- WHAT TO DO
Return exactly the lines of the entries, from the one with "Screen dimensions: 1568x744" to the last.
◇ ◇ ◇
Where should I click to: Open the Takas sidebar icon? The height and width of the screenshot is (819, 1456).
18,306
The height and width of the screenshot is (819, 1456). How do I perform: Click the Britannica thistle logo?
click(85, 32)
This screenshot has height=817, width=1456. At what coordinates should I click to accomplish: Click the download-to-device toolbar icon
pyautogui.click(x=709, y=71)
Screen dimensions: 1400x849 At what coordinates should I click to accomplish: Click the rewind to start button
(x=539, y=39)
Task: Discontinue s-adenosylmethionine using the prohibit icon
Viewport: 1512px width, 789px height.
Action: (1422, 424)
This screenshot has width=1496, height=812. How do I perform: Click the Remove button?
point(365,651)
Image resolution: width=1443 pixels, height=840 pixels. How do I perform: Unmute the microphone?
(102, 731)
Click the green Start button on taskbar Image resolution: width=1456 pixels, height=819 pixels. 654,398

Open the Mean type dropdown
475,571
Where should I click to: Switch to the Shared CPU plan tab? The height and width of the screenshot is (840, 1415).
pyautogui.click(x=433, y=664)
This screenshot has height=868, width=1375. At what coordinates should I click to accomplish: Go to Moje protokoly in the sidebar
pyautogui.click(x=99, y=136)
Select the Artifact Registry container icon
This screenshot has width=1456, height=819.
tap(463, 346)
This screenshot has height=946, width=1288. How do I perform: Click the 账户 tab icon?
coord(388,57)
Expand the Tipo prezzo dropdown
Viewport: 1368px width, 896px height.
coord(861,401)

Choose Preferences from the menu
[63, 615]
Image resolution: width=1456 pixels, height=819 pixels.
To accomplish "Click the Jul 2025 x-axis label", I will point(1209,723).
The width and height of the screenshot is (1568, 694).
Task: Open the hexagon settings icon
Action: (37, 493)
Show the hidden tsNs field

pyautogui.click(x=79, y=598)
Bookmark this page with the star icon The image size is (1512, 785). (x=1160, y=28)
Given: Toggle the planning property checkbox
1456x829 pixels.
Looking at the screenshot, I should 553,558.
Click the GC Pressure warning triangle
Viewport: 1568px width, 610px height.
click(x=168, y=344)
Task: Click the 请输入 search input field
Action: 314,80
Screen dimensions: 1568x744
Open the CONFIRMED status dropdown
◇ ◇ ◇
- EXERCISE OUTPUT
Screen dimensions: 1568x744
Open the CONFIRMED status dropdown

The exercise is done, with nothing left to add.